Top of Records supplied

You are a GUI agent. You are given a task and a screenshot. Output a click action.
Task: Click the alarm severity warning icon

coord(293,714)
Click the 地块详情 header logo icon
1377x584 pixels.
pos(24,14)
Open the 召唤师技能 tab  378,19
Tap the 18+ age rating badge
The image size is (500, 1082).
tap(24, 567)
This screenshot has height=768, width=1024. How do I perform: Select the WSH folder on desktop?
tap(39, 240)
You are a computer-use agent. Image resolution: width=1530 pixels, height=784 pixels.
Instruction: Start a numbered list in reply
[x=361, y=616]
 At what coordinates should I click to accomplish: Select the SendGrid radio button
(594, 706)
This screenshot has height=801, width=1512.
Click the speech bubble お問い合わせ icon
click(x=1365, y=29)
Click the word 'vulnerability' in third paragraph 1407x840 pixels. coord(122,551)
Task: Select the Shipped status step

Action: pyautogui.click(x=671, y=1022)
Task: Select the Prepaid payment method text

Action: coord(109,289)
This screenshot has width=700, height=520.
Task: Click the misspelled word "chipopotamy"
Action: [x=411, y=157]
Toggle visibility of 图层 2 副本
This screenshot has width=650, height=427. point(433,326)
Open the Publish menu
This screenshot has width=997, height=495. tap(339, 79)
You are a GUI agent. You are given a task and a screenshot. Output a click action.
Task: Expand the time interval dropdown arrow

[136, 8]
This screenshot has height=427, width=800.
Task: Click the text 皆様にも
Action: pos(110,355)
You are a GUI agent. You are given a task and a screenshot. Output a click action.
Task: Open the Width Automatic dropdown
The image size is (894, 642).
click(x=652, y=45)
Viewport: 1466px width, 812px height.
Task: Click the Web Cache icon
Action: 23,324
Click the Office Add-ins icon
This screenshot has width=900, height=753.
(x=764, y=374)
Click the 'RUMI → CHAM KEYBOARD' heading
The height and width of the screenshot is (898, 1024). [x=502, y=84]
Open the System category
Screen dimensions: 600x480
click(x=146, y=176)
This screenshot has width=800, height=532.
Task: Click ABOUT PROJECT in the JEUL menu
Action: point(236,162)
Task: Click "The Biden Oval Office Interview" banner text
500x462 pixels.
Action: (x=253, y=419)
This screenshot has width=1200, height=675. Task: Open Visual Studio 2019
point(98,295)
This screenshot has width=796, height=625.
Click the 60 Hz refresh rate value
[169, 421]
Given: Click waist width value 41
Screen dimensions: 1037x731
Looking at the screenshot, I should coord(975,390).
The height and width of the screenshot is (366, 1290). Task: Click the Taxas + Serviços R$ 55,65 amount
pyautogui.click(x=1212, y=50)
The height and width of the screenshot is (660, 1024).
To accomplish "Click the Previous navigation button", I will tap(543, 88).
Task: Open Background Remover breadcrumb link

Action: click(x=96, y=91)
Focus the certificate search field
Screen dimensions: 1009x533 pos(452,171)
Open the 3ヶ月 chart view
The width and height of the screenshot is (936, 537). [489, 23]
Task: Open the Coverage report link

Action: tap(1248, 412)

Bottom of Records supplied

▸ Work to complete
Repeat every record, keeping each word and mark exactly as it is.

▸ Output of the task
You are a GUI agent. You are given a task and a screenshot. Output a click action.
Task: Click the alarm severity warning icon

coord(293,714)
Click the 地块详情 header logo icon
1377x584 pixels.
pos(24,14)
Open the 召唤师技能 tab  378,19
Tap the 18+ age rating badge
The image size is (500, 1082).
tap(24, 567)
This screenshot has height=768, width=1024. How do I perform: Select the WSH folder on desktop?
tap(39, 240)
You are a computer-use agent. Image resolution: width=1530 pixels, height=784 pixels.
Instruction: Start a numbered list in reply
[x=361, y=616]
 At what coordinates should I click to accomplish: Select the SendGrid radio button
(594, 706)
This screenshot has height=801, width=1512.
Click the speech bubble お問い合わせ icon
click(x=1365, y=29)
Click the word 'vulnerability' in third paragraph 1407x840 pixels. coord(122,551)
Task: Select the Shipped status step

Action: pyautogui.click(x=671, y=1022)
Task: Select the Prepaid payment method text

Action: coord(109,289)
This screenshot has width=700, height=520.
Task: Click the misspelled word "chipopotamy"
Action: [x=411, y=157]
Toggle visibility of 图层 2 副本
This screenshot has width=650, height=427. point(433,326)
Open the Publish menu
This screenshot has width=997, height=495. tap(339, 79)
You are a GUI agent. You are given a task and a screenshot. Output a click action.
Task: Expand the time interval dropdown arrow

[136, 8]
This screenshot has height=427, width=800.
Task: Click the text 皆様にも
Action: pos(110,355)
You are a GUI agent. You are given a task and a screenshot. Output a click action.
Task: Open the Width Automatic dropdown
The image size is (894, 642).
click(x=652, y=45)
Viewport: 1466px width, 812px height.
Task: Click the Web Cache icon
Action: 23,324
Click the Office Add-ins icon
This screenshot has width=900, height=753.
(x=764, y=374)
Click the 'RUMI → CHAM KEYBOARD' heading
The height and width of the screenshot is (898, 1024). [x=502, y=84]
Open the System category
Screen dimensions: 600x480
click(x=146, y=176)
This screenshot has width=800, height=532.
Task: Click ABOUT PROJECT in the JEUL menu
Action: point(236,162)
Task: Click "The Biden Oval Office Interview" banner text
500x462 pixels.
Action: (x=253, y=419)
This screenshot has width=1200, height=675. Task: Open Visual Studio 2019
point(98,295)
This screenshot has width=796, height=625.
Click the 60 Hz refresh rate value
[169, 421]
Given: Click waist width value 41
Screen dimensions: 1037x731
Looking at the screenshot, I should coord(975,390).
The height and width of the screenshot is (366, 1290). Task: Click the Taxas + Serviços R$ 55,65 amount
pyautogui.click(x=1212, y=50)
The height and width of the screenshot is (660, 1024).
To accomplish "Click the Previous navigation button", I will tap(543, 88).
Task: Open Background Remover breadcrumb link

Action: click(x=96, y=91)
Focus the certificate search field
Screen dimensions: 1009x533 pos(452,171)
Open the 3ヶ月 chart view
The width and height of the screenshot is (936, 537). [489, 23]
Task: Open the Coverage report link

Action: tap(1248, 412)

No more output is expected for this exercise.